Is GPT-4 still a pure decoder-only Transformer?

The public information is thin, but the architecture is widely understood to be a mixture-of-experts decoder-only Transformer — each FFN block routes tokens to a small subset of expert sub-networks rather than computing a single dense FFN. The attention path remains standard causal self-attention with GQA. So at the block level it is still decoder-only, just with sparse FFNs. If an interviewer asks "what is the next big architectural shift after GPT-3," sparse MoE is the safe answer.

Why is RMSNorm preferred over LayerNorm in modern LLMs?

RMSNorm drops the mean-subtraction step and only divides by the root-mean-square of the activations. The accuracy difference at scale is statistically indistinguishable in most ablations, but you save one reduction kernel and a small amount of memory traffic per layer.
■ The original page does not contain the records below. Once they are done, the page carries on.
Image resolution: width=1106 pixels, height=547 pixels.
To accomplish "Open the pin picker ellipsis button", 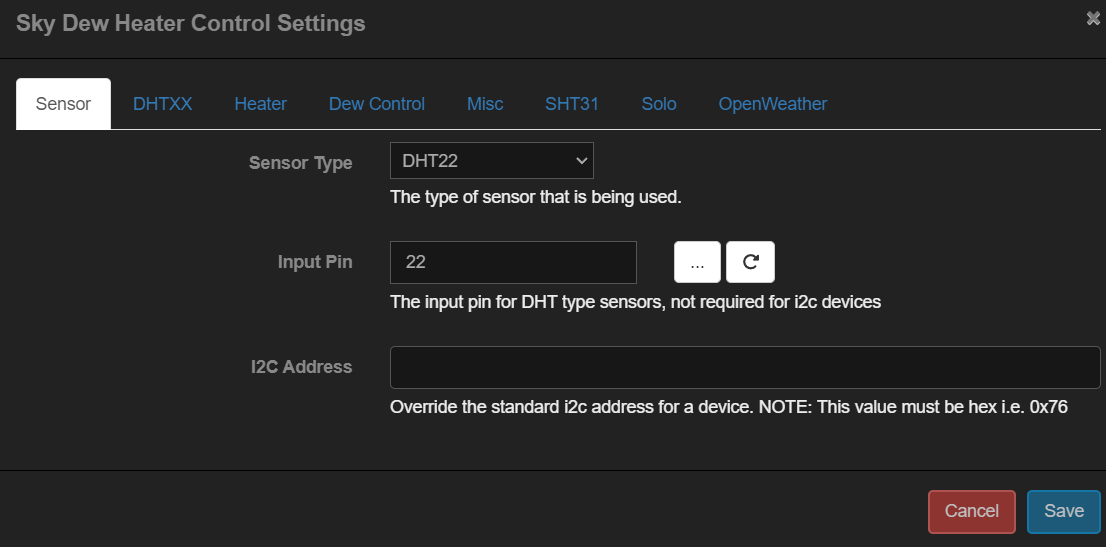I will (x=697, y=262).
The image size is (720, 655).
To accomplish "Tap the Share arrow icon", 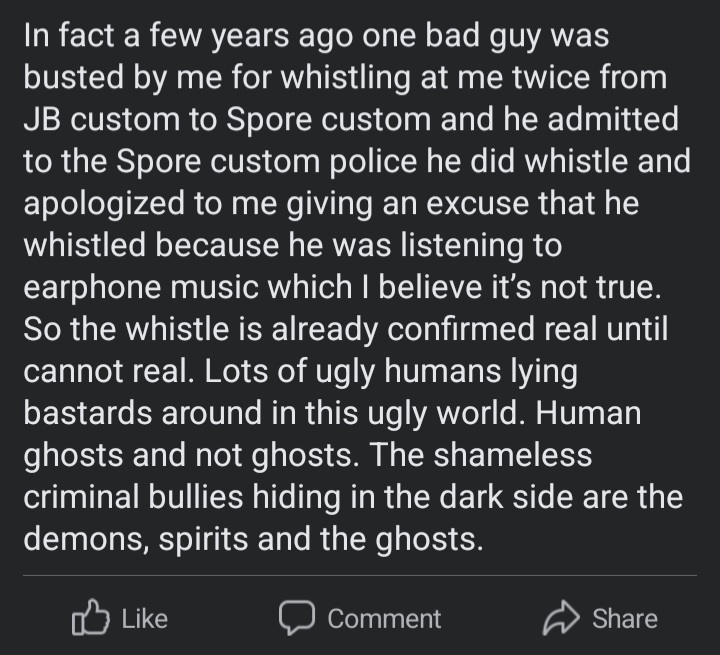I will 560,618.
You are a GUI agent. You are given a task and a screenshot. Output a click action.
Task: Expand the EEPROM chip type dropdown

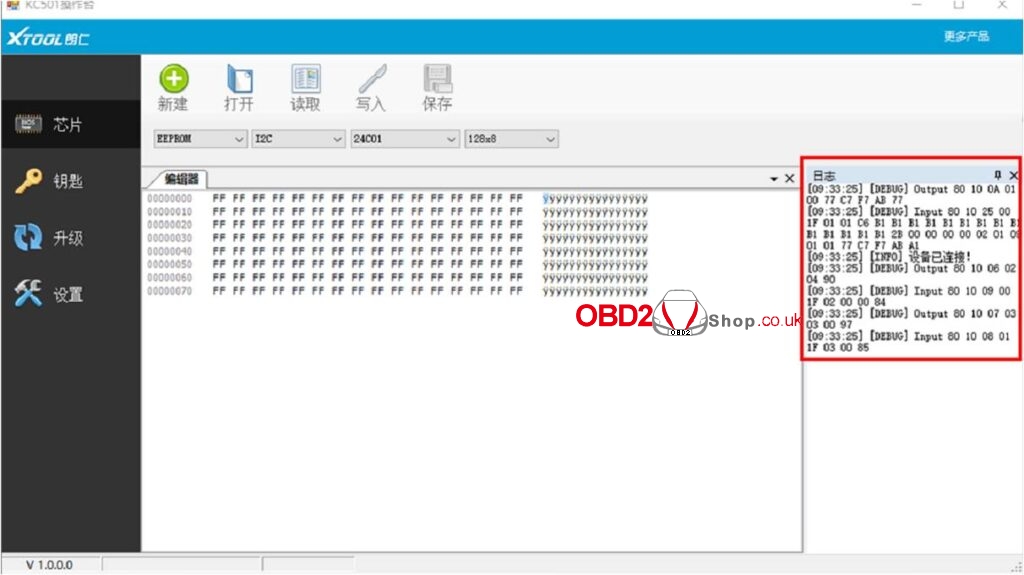pos(238,139)
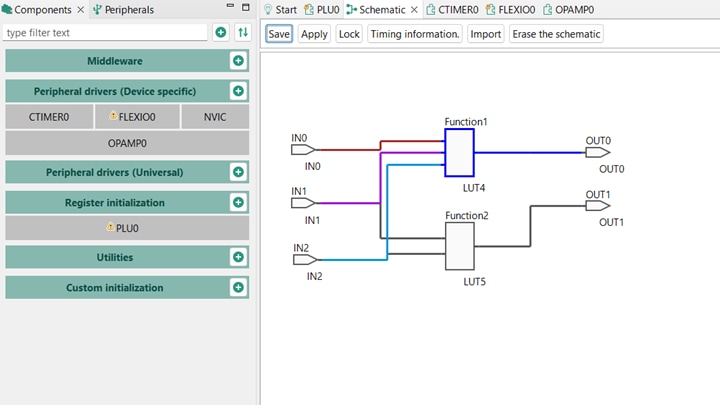Image resolution: width=720 pixels, height=405 pixels.
Task: Click Erase the schematic button
Action: (x=556, y=34)
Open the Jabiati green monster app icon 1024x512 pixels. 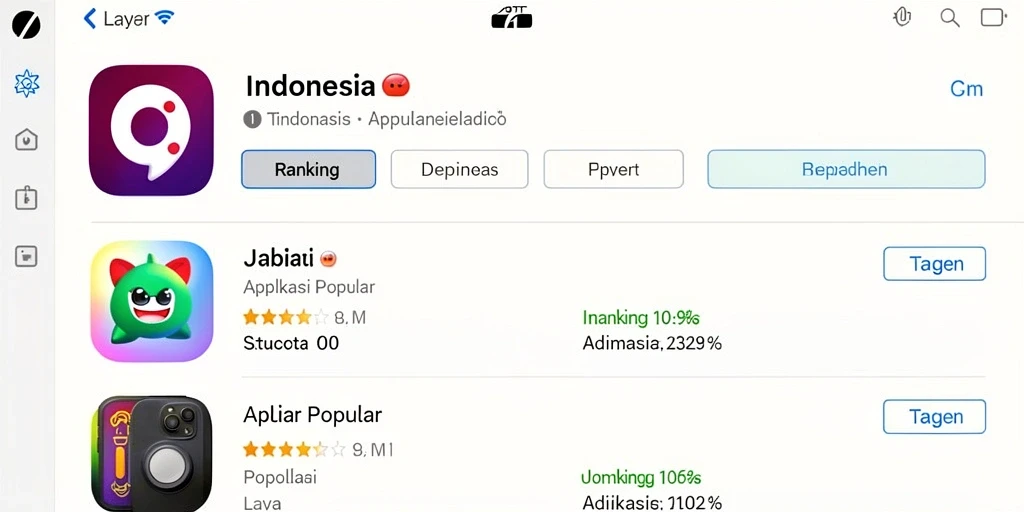click(152, 301)
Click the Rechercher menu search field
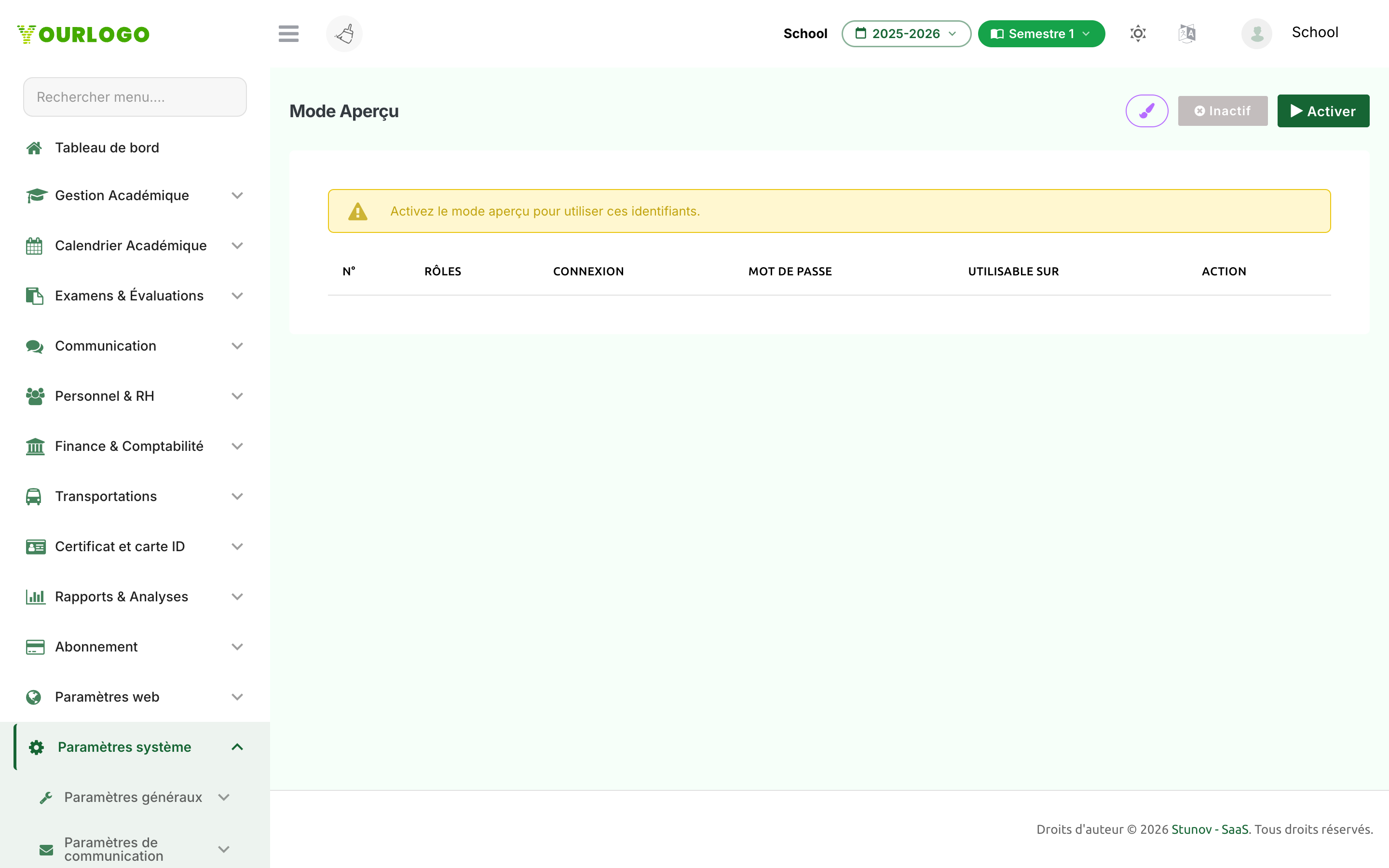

At 100+ layers and trillions of tokens, that compounds into measurable wall-clock training savings. There is also a softer argument that mean-subtraction can interact badly with the residual stream in very deep networks, though the empirical evidence on that is mixed.

How does GQA differ from MQA at training time?

At training time both are essentially free — you just reduce the number of K and V projections. The difference shows at inference: MQA shares a single KV head across all query heads (maximum compression, slight quality loss), while GQA shares groups of query heads to a smaller number of KV heads (tunable compression, quality near MHA). GQA was introduced in 2023 specifically because MQA's quality drop, though small, was visible on instruction-following benchmarks at the 70B scale.

How does the KV-cache scale with context length?

The KV-cache grows linearly. For a 70B model with GQA (8 KV groups, 128 head dim, 80 layers) in fp16, a single token costs roughly 2 * 80 * 8 * 128 * 2 bytes = 327 KB. At 128k context that is ~42 GB per request, which is why long-context serving needs GQA, quantized KV cache, or paged attention.

Is there a simple heuristic for how many parameters live in attention versus FFN?

For a standard decoder block with hidden size d, attention contributes roughly 4 * d^2 parameters (Q, K, V, output projections) and SwiGLU FFN contributes roughly 8 * d^2 (three matrices at ~2.67d hidden). So attention is about a third of the block, FFN is two thirds, and norms are a rounding error. That ratio holds across model scales from 1B to 400B and is the answer you should give if asked "where does the compute go in a Transformer."